Scottsdale art students contribute clay creations to annual event

Art classes at Mohave Middle School and Coronado High School have been working feverishly the past few weeks to create clay bowls for the annual Alli Ortega Empty Bowls fundraiser that took place at Scottsdale Community College on Nov. 29.

Locally, Empty Bowls raises money, through Scottsdale Community Partners, for Vista del Camino, a city of Scottsdale social services program.

Former Scottsdale Unified School District fine arts academic coach Janet Blum and a neighbor who then worked at SCC were instrumental in founding the local Empty Bowls event in the 1990s, according to a press release.

Ms. Blum says her Coronado Art Club students wanted to find a way to give back to the community, and chose Vista del Camino.

“We raised about $700 the first year, but over time, as this event evolved and gathered more support, it has grown into this great community undertaking that has probably donated about $100,000 to Vista del Camino over the years,” Ms. Blum said in a prepared statement.

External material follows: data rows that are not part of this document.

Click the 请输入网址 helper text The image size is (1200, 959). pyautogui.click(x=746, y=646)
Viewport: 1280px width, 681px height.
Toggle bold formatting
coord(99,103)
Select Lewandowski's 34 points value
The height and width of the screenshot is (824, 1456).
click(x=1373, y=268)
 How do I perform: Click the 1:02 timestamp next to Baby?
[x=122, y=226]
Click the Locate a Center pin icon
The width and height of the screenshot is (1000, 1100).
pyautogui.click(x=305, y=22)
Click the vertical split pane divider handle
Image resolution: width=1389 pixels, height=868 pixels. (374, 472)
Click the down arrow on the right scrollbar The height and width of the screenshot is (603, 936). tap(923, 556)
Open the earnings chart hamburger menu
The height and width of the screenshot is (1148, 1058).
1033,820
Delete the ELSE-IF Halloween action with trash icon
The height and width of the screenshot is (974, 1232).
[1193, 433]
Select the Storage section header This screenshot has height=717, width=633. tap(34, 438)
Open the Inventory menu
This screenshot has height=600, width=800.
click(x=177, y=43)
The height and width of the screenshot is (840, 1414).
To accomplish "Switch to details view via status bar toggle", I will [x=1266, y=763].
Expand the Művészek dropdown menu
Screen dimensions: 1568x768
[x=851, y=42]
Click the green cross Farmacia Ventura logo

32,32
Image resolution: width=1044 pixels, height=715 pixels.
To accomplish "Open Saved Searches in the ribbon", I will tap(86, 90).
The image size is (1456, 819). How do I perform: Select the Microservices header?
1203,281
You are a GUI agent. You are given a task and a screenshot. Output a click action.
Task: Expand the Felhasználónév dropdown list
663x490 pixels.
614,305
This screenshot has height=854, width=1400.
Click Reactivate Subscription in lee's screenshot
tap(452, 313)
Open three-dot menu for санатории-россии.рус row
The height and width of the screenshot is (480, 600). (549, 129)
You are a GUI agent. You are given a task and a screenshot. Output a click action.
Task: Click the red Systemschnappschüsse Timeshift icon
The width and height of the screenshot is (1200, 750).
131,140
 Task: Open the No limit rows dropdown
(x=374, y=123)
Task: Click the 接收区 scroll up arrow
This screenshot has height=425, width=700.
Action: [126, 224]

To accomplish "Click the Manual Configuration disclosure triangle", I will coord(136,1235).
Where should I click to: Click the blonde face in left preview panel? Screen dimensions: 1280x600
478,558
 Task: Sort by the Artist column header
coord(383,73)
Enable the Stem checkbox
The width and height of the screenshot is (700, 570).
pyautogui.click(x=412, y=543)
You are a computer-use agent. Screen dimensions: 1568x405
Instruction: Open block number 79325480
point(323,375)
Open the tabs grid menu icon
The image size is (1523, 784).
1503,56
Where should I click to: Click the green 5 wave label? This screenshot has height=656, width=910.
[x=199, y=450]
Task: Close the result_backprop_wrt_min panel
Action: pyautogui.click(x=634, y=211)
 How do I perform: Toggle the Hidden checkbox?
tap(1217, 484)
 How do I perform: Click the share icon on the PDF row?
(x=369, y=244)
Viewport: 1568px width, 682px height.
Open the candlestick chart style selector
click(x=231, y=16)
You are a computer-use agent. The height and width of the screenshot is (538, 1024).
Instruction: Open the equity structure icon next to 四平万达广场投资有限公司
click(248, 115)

Ms. Blum retired at the end of the last school year, but says one thing she can’t give up is her involvement with Empty Bowls. She’s been back in the classroom in recent weeks at Coronado and Mohave, conducting workshops for art students on the different ways of making a ceramic bowl and explaining how the bowls’ sale supports city residents in need, the press release stated.

Mohave art teacher Jordan Ray says a community outreach project such as Empty Bowls is a good undertaking for middle school students.

“It’s not something they think about, so to make art for a reason other than ‘just because’ or ‘because I like it’ and to make it for a specific purpose – and that purpose is giving – it’s really interesting to see their brains change as a result,” Ms. Ray said in a prepared statement.

Cara McGraw is in her first year of teaching art at Coronado. She welcomed Ms. Blum into her classroom, and she, too, says students have gotten a lot out of the project, personally and artistically.

“I was a little hesitant, being a new teacher and taking it on, but with her help and her coming in, it’s been a good surprise,” Ms. McGraw said in a prepared statement.

Nicolas Robinson, a junior in McGraw’s Studio Art I class, agrees.

“It feels good to do something not just for fun,” Mr. Robinson said in a prepared statement. “It has a purpose, and this will actually help someone.”